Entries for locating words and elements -
— start —
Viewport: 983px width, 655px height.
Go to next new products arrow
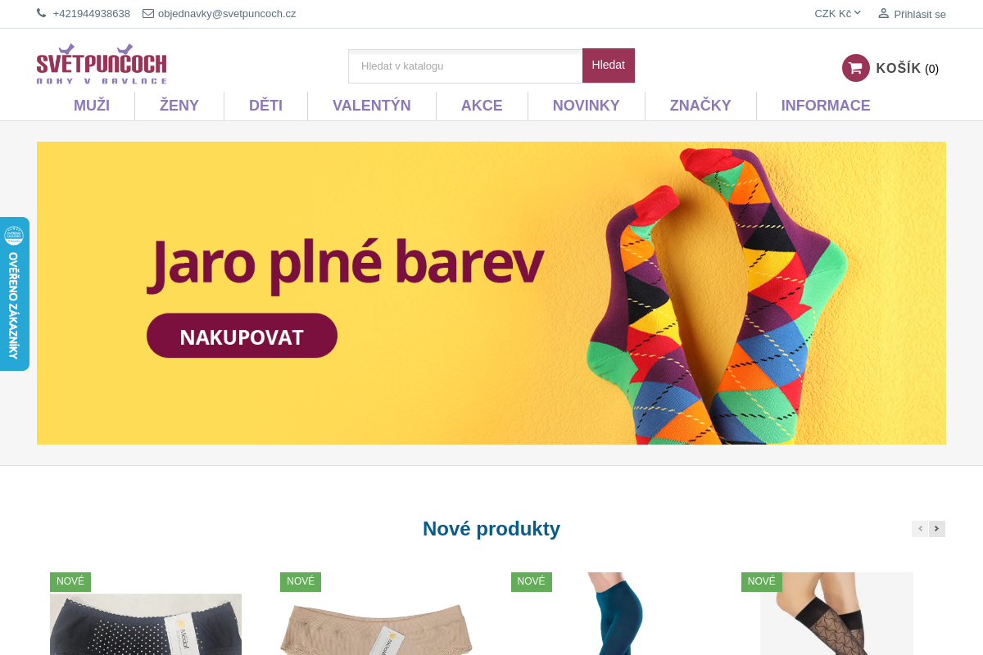[x=937, y=529]
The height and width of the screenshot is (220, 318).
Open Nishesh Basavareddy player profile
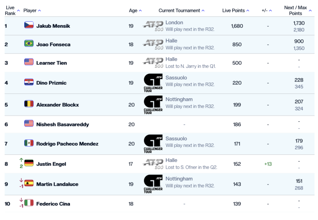tap(62, 124)
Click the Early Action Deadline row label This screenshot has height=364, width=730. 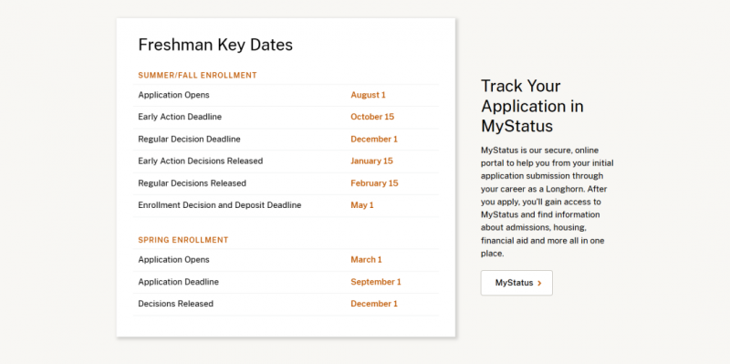pos(180,117)
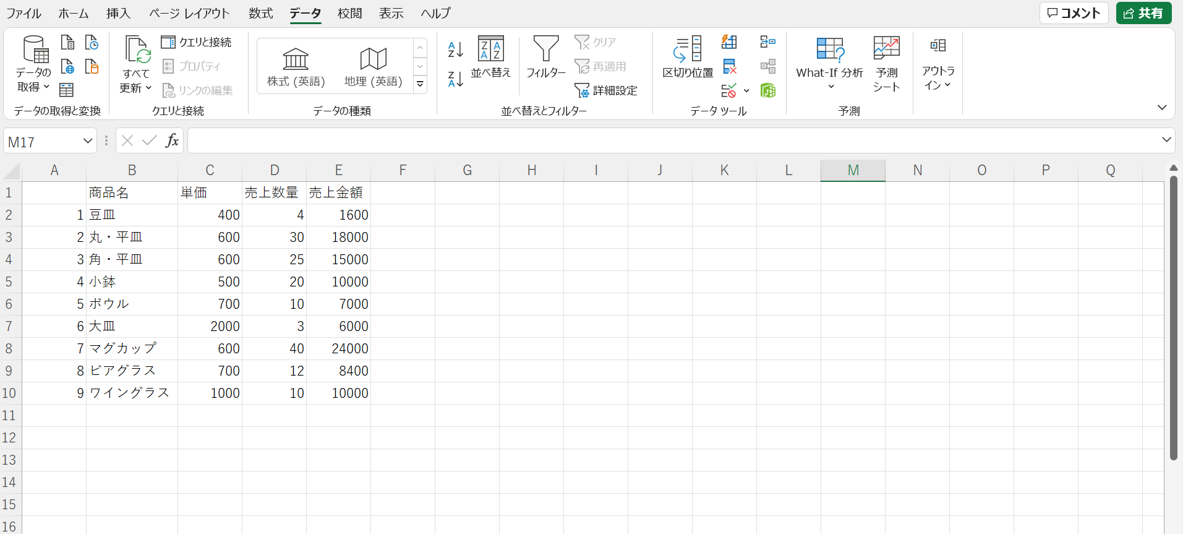This screenshot has width=1183, height=534.
Task: Sort descending with the Z-to-A icon
Action: [x=455, y=79]
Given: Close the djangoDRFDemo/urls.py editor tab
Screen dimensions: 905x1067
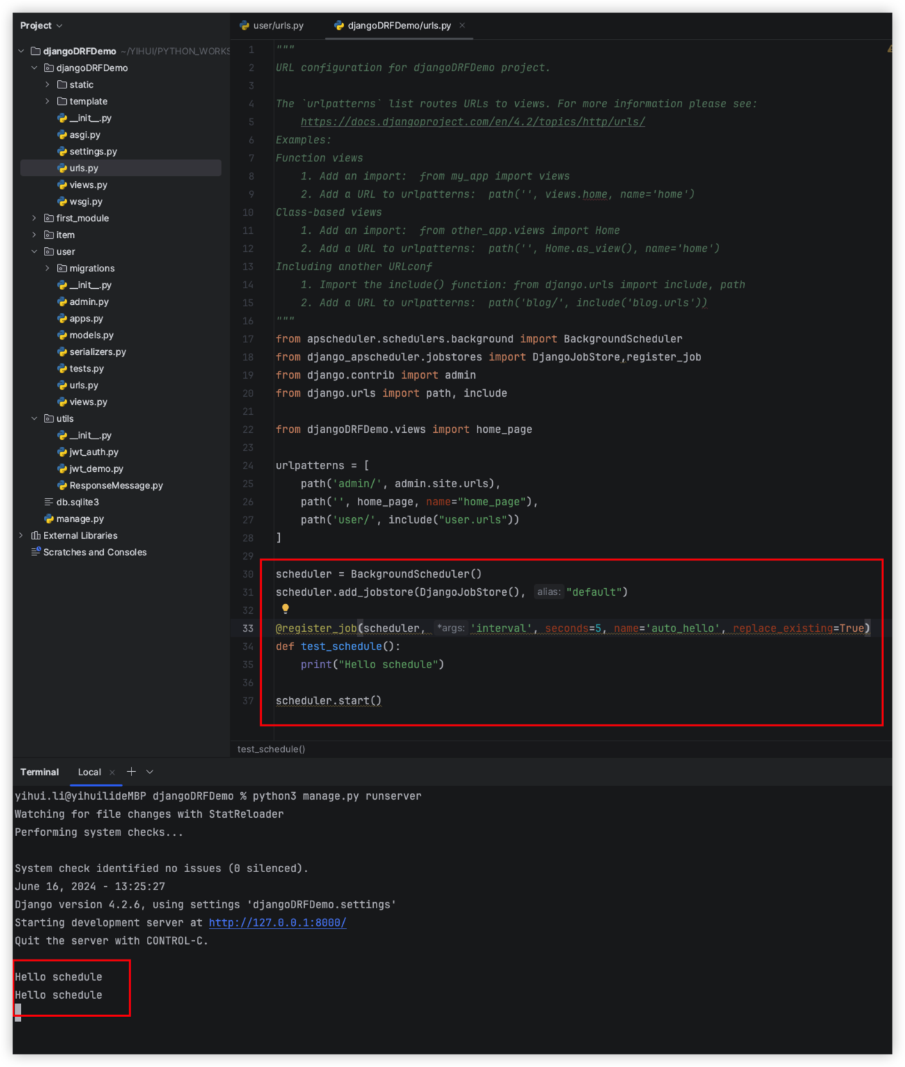Looking at the screenshot, I should [462, 26].
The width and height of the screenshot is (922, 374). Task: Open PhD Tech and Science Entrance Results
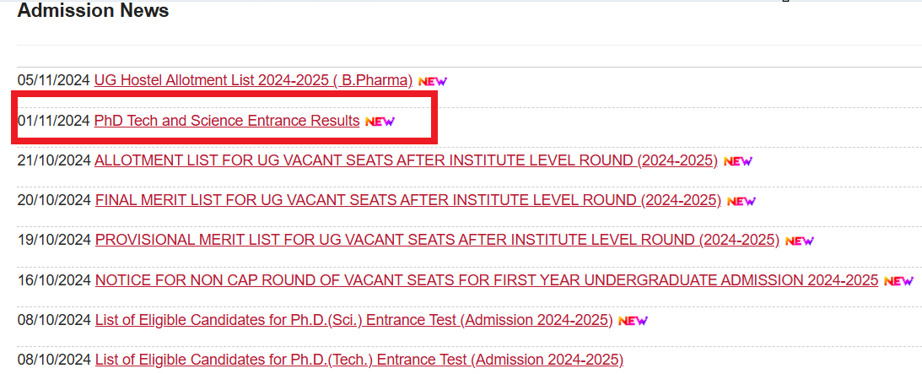(x=227, y=121)
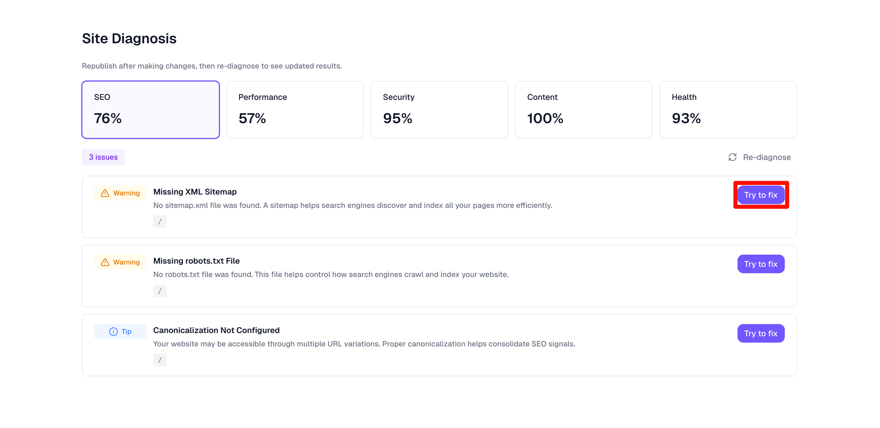Click the Re-diagnose link
Screen dimensions: 880x428
(x=767, y=157)
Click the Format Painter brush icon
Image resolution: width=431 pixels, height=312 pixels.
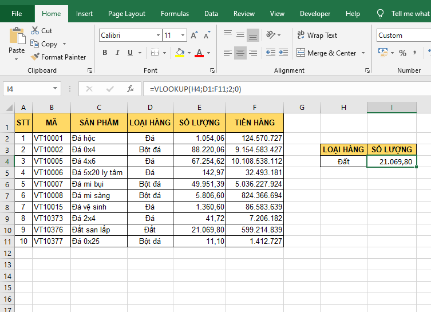35,57
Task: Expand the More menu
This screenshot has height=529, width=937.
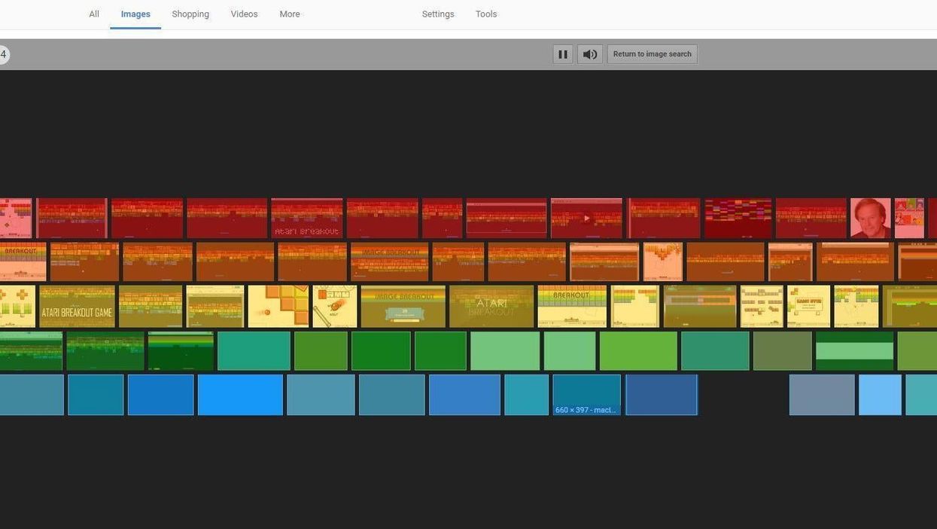Action: (290, 14)
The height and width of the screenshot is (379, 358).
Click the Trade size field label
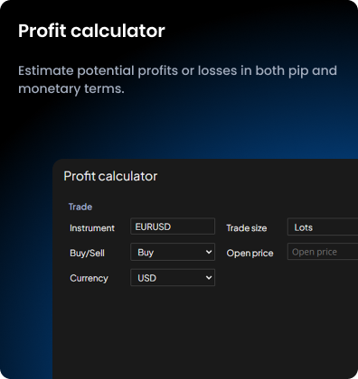247,228
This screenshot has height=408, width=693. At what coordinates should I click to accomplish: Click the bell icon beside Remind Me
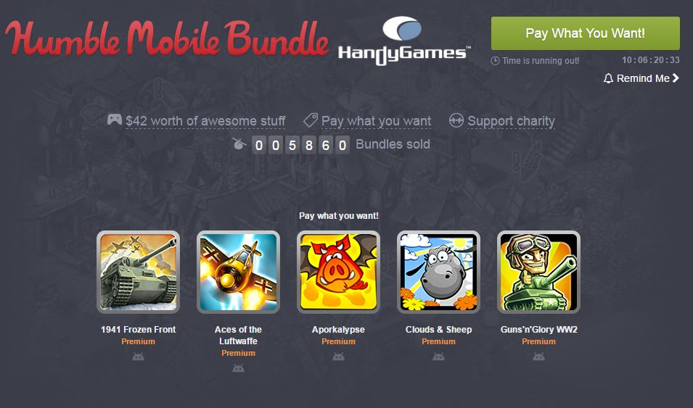[608, 78]
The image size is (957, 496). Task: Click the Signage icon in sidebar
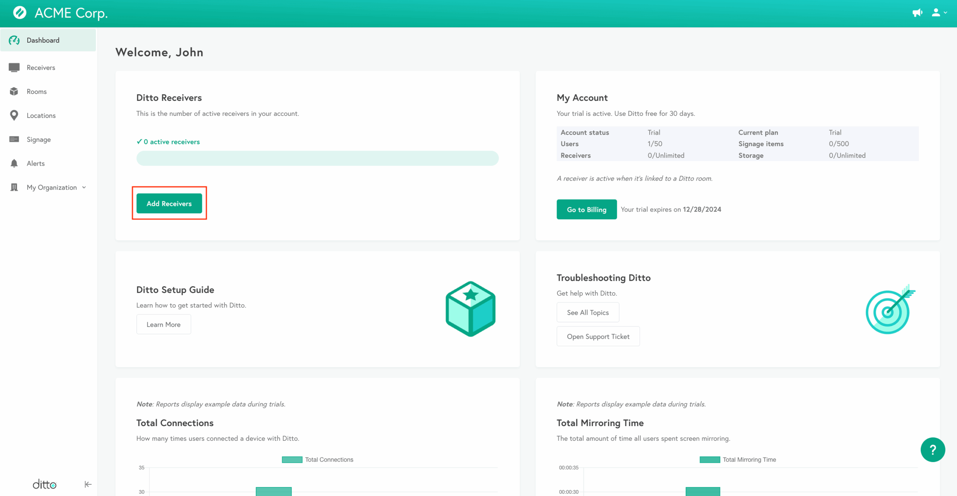click(x=14, y=139)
— end —
TASK BRIEF - Reproduce the data word for word, beginning at the line that contains "This screenshot has height=408, width=693." and continuing through the end of the data. Leave the pictures out.

SOLUTION BELOW -
This screenshot has height=408, width=693. At what coordinates should I click to accomplish: Click the bell icon beside Remind Me
[608, 78]
The image size is (957, 496). Task: Click the Signage icon in sidebar
click(x=14, y=139)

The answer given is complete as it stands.